DISABILITIES TAKING TOLL
Gretzky’s bill aims to extend support to families
When Windsor’s Gregory Rocheleau turned 18 last month, there was cake and a celebration — but his passage into adulthood also triggered behind-the-scenes tears and panic for his single-parent mom. “Deep down inside, I was very sad. I felt overwhelmed,” said Mary Beth Rocheleau.
Gregory has severe autism and requires constant care. But in Ontario, once children with developmental disabilities who have been receiving publicly funded supports and services turn 18, that assistance ends abruptly.
“It’s totally cruel,” said Rocheleau. “On my son’s 18th birthday, his sister and I took a $7,000 financial cut.”
There are financial supports for Ontario families of adult children with disabilities, but there’s a long waiting list, and it’s currently at 14,000 names and growing, according to Windsor West MPP Lisa Gretzky.
Rocheleau said some families have learned they could be without such assistance for up to six years. In her online support group, which details the physical, emotional and financial toll on families, she’s heard of some who have given up homes to pay for continued services, as well as of parents who have divorced or dived into depression and become suicidal.

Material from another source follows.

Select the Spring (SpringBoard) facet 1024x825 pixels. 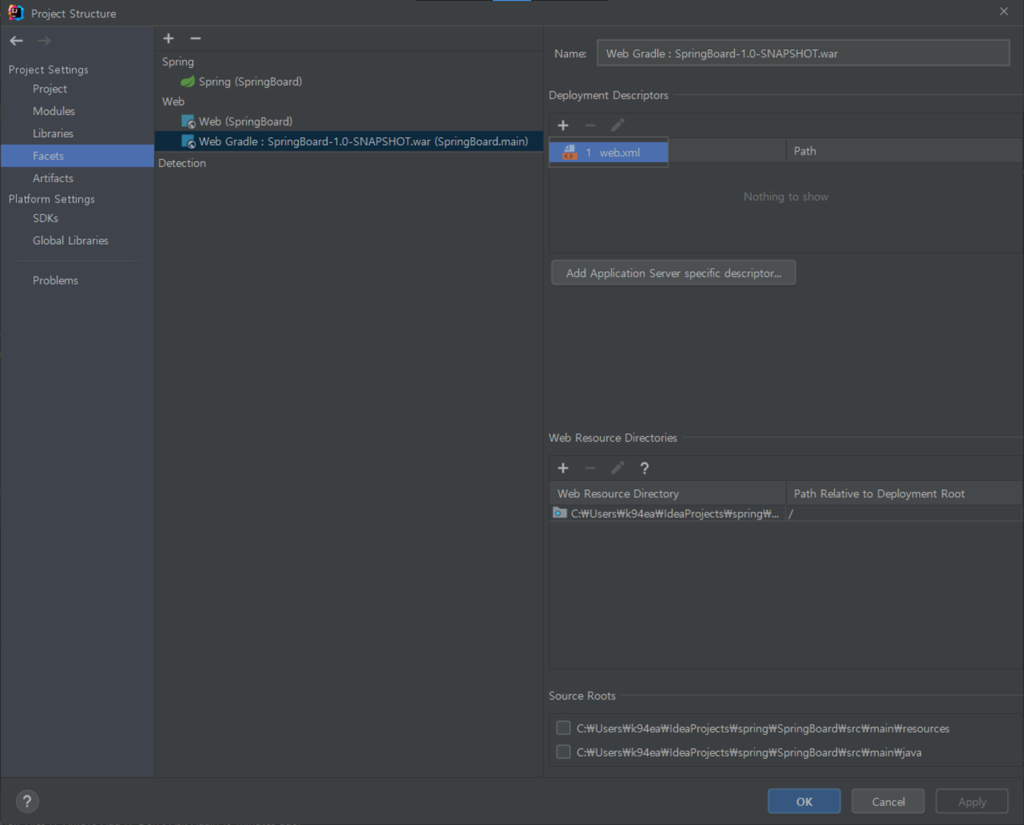click(249, 82)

“It’s life-changing — this is a huge, huge deal,” said Rocheleau. “As the kids get older, the care gets heavier, and then, when you need it most, they pull it away.” In severe cases of autism, as with her son, she said caregivers must be specially trained and qualified, and she now has to cover caregiver costs of up to $22 an hour while she’s working. A single mother of two and professional nurse working full-time, Rocheleau said she doesn’t have benefits, employed by a temp agency in order to have flexible hours.
“It’s so stressful — there’s a huge gap that people are falling into,” said Gretzky.
Once a child is diagnosed with such a disability, she said it’s a constant fight to get and maintain the necessary supports and services. “And then, when their child turns 18, the parent is blindsided.” Gretzky, the NDP’s community and social services critic, has introduced a private member’s bill, Noah and Gregory’s Law, aimed at eliminating wait times for people with developmental disabilities once they enter adulthood. She said it was scheduled for second reading in the Legislature next Thursday but the Progressive Conservative government ended the current session a week early. The target date now is February 21. The bill is named after the adult sons of Rocheleau and fellow Windsor developmental disabilities advocate Michelle Helou, whose child Noah also has severe autism, which is a complex medical condition.
“If this bill passes, it would be monumental for individuals with disabilities and their families,” Helou said at a news conference Friday at Gretzky’s Windsor constituency office. Rocheleau has been fighting for years to get the province to do more to support families of adult children with disabilities, including one emotional town hall exchange in Windsor earlier this year with then-premier Kathleen Wynne. The Liberal leader promised to do more, but her government was defeated a few months later. Given past statements by the Tories — before they formed government in June — recognizing the need for more support for those with autism, Gretzky said she’s confident of support for her proposed legislation. Rocheleau said there’s an online petition — #MyVoteCounts — and letter-writing campaign by the PAD Parents of Adults with Disabilities Advocacy and Support Group, both on Facebook, that she hopes will help garner support among MPPs for Gretzky’s bill. “It’s not just me — there are thousands of other families in Ontario,” she said.
Michelle Helou, left, with son Noah, and Mary Beth Rocheleau with son Gregory, at a news conference Friday where MPP Lisa Gretzky talked about her new private member’s bill — Noah and Gregory’s Law — that seeks to eliminate wait times for those with developmental disabilities.